• TASK TO CARRY OUT:
Wherever the word "agent" appears in the entries, copy the whole line.

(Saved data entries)
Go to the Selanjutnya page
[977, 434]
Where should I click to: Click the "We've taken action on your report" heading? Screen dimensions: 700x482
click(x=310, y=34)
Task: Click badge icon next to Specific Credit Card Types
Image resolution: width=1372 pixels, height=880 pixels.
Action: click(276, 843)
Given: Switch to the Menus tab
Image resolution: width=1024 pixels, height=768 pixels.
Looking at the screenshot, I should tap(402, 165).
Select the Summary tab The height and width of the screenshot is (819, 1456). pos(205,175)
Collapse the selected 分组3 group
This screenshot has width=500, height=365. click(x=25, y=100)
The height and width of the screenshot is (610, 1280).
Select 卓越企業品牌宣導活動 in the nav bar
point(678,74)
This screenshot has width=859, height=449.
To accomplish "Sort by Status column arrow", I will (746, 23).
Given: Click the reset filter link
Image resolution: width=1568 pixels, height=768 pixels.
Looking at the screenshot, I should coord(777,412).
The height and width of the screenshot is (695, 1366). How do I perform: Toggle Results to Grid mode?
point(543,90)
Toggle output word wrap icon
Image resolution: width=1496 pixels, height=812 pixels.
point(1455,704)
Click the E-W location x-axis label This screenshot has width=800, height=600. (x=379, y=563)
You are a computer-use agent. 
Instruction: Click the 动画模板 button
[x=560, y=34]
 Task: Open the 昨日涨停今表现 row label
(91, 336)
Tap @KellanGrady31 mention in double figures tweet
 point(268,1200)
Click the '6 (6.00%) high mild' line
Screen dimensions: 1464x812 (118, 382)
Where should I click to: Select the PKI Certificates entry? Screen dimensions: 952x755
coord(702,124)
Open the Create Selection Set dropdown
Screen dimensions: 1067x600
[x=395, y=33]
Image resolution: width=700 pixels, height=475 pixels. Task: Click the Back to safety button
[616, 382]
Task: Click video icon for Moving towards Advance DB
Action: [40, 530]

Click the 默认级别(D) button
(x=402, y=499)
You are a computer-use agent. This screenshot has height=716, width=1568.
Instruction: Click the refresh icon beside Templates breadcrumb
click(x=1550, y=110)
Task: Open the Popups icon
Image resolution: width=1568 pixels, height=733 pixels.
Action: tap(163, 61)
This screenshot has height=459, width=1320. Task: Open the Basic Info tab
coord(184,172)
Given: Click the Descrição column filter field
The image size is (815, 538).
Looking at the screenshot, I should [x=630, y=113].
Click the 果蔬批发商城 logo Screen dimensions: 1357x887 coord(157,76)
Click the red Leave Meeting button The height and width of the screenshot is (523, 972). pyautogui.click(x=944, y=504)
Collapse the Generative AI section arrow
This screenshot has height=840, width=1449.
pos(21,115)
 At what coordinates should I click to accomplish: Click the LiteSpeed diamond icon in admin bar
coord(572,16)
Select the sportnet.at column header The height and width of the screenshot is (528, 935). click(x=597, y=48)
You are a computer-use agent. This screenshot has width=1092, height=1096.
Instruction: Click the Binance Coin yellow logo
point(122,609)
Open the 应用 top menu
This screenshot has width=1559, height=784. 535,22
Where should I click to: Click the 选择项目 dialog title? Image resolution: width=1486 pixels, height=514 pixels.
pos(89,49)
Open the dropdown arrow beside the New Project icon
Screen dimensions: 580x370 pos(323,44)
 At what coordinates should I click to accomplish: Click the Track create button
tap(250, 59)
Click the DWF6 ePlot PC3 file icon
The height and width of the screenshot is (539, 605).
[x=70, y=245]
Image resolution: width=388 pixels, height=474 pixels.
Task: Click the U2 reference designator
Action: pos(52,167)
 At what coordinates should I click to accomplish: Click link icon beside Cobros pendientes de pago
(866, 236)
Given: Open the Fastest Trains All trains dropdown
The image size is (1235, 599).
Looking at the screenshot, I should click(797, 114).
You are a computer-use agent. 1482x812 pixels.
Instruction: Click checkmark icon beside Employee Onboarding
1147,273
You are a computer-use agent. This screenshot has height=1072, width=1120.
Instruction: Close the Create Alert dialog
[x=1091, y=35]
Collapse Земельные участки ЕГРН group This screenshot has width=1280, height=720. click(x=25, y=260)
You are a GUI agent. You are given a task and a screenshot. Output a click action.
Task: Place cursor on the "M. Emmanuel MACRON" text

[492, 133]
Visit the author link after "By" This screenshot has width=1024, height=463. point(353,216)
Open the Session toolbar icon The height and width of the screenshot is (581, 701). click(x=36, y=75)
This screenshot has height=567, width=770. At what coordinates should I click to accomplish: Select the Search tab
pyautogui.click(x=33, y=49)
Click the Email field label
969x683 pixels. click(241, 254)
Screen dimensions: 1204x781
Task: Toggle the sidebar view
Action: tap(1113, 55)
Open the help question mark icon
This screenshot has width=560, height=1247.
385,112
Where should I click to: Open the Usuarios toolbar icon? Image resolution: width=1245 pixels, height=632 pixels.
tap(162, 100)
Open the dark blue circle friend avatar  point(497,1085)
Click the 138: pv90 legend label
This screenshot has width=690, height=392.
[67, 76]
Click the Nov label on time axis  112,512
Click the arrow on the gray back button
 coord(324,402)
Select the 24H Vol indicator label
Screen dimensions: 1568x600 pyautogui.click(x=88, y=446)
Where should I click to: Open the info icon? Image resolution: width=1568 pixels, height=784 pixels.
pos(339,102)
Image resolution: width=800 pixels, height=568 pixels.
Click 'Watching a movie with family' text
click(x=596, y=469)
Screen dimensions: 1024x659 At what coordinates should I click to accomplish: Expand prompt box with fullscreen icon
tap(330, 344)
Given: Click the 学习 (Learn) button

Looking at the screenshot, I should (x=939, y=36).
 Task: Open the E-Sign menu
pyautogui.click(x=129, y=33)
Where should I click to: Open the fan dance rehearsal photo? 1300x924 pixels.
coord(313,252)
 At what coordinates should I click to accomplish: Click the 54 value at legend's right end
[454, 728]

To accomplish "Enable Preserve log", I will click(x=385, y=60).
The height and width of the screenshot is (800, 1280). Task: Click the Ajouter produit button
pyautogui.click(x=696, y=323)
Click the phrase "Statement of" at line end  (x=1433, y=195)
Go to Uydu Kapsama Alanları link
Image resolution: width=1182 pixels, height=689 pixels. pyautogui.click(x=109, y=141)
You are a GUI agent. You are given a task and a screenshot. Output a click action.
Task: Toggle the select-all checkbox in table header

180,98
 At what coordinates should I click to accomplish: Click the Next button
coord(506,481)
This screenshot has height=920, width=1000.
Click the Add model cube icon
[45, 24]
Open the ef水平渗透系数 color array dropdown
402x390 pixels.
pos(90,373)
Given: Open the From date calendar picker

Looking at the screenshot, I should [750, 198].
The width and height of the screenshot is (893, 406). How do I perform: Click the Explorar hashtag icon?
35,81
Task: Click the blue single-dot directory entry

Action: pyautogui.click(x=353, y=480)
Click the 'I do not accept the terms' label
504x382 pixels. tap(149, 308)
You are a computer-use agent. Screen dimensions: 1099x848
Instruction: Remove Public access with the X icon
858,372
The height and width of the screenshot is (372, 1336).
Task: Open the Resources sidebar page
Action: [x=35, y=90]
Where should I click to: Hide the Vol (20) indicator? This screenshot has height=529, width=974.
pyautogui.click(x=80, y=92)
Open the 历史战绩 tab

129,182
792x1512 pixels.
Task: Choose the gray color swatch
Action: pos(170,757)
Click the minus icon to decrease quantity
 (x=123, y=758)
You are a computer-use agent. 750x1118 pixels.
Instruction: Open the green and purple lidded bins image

• TASK RESULT:
You are a computer-use agent. 
You are a computer-use agent. This screenshot has height=716, width=1568.
You are a computer-use agent. This screenshot has width=1092, height=1096.
You are a computer-use agent. 1482x812 pixels.
You are a computer-use agent. This screenshot has height=1072, width=1120.
You are a GUI agent. You are given a task and a screenshot. Output a click action.
You are a GUI agent. You are given a task and a screenshot. Output a click action.
You are a computer-use agent. Screen dimensions: 1099x848
You are a computer-use agent. 750x1118 pixels.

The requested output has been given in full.